→ Information supplied
————

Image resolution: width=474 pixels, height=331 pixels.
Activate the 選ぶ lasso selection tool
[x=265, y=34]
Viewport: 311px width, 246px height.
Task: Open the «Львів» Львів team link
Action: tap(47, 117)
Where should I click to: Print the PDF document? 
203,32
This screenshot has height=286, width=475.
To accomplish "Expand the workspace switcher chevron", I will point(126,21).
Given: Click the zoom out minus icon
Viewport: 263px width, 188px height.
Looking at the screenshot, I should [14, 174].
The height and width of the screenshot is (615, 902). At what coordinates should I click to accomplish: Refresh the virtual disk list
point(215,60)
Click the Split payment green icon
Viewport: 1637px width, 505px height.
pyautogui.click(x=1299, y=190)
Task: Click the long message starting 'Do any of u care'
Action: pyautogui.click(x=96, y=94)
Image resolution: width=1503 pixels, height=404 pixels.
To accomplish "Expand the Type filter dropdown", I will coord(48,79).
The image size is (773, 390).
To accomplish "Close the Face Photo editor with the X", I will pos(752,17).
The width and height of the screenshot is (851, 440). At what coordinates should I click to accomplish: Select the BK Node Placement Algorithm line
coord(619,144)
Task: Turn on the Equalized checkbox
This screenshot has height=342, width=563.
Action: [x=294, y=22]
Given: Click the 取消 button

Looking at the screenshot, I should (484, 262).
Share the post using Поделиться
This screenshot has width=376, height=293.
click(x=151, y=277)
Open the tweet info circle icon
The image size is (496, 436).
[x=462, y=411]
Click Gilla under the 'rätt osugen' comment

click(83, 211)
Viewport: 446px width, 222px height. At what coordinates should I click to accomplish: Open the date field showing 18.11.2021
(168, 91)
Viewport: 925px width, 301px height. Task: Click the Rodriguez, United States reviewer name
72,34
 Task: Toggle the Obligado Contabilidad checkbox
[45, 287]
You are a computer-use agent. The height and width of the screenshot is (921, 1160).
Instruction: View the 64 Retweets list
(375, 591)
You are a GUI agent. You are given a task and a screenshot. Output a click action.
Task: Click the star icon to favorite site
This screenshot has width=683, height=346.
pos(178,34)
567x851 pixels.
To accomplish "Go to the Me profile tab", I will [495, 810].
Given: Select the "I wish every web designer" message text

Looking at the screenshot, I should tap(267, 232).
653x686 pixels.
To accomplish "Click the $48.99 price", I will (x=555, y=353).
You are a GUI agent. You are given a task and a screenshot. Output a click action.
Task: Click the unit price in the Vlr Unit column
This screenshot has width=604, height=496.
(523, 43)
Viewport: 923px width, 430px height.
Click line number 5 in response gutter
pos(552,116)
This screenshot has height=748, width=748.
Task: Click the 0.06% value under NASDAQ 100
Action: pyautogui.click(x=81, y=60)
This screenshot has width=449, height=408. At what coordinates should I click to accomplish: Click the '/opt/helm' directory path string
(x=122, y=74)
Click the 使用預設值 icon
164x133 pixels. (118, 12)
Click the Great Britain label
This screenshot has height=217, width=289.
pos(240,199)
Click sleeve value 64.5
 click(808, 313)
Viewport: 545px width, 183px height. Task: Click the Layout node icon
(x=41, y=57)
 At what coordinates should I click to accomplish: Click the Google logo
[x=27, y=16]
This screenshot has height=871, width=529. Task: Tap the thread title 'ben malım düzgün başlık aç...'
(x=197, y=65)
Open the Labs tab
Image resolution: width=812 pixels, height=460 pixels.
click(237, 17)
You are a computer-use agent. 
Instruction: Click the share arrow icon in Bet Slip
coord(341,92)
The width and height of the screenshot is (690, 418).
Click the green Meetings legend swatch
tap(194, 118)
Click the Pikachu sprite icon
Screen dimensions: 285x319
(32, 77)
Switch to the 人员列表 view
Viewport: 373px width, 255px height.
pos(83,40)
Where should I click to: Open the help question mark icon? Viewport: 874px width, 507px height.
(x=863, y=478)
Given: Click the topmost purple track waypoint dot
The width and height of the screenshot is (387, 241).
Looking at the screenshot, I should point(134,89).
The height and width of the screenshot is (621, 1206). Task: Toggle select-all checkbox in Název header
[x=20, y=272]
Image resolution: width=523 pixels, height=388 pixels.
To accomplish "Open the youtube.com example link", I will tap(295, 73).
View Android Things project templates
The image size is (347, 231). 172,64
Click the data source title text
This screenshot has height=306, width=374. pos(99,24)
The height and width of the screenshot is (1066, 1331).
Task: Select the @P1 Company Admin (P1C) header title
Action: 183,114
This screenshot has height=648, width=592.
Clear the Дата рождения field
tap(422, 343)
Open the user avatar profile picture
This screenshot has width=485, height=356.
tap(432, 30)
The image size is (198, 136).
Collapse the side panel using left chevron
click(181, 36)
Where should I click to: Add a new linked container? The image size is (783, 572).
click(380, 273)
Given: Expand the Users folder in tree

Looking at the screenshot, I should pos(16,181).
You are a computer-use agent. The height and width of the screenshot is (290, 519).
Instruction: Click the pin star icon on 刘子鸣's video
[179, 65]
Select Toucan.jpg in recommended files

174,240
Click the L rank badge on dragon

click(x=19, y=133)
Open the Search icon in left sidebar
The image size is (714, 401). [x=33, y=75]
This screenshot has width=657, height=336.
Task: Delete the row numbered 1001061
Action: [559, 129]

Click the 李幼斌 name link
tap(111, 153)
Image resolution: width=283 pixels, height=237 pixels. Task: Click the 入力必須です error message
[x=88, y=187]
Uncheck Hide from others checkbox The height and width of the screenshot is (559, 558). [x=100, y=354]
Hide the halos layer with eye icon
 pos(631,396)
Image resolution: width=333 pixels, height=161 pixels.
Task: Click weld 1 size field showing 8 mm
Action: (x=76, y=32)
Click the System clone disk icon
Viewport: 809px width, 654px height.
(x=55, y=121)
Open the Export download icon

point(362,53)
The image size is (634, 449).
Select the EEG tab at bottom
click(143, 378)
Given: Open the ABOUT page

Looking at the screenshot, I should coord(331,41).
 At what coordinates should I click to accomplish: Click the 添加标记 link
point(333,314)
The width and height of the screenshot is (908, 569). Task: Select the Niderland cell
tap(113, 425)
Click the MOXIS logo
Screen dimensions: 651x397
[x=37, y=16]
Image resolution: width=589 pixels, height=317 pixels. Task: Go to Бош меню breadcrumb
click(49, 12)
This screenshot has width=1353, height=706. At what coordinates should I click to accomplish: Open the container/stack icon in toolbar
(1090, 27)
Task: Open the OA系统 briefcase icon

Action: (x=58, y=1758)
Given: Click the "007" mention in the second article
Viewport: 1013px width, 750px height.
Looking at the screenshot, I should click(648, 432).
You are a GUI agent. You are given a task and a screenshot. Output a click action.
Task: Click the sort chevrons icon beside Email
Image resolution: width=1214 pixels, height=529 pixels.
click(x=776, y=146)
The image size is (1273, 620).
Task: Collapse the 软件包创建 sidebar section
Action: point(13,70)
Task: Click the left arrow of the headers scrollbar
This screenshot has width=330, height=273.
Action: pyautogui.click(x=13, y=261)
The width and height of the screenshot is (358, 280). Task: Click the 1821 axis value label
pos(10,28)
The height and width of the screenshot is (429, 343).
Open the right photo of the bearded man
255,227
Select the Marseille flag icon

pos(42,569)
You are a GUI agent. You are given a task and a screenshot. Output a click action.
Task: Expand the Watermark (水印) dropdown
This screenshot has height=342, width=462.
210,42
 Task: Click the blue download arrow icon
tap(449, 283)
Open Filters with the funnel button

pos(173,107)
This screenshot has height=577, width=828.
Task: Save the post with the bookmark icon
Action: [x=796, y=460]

————

→ What you are asked to do
From the data above, output exactly the lines between the one containing "Given: Select the" and the one containing "Viewport: 923px width, 430px height.", counting both of them.

→ Exercise response
Given: Select the "I wish every web designer" message text

Looking at the screenshot, I should tap(267, 232).
653x686 pixels.
To accomplish "Click the $48.99 price", I will (x=555, y=353).
You are a GUI agent. You are given a task and a screenshot. Output a click action.
Task: Click the unit price in the Vlr Unit column
This screenshot has width=604, height=496.
(523, 43)
Viewport: 923px width, 430px height.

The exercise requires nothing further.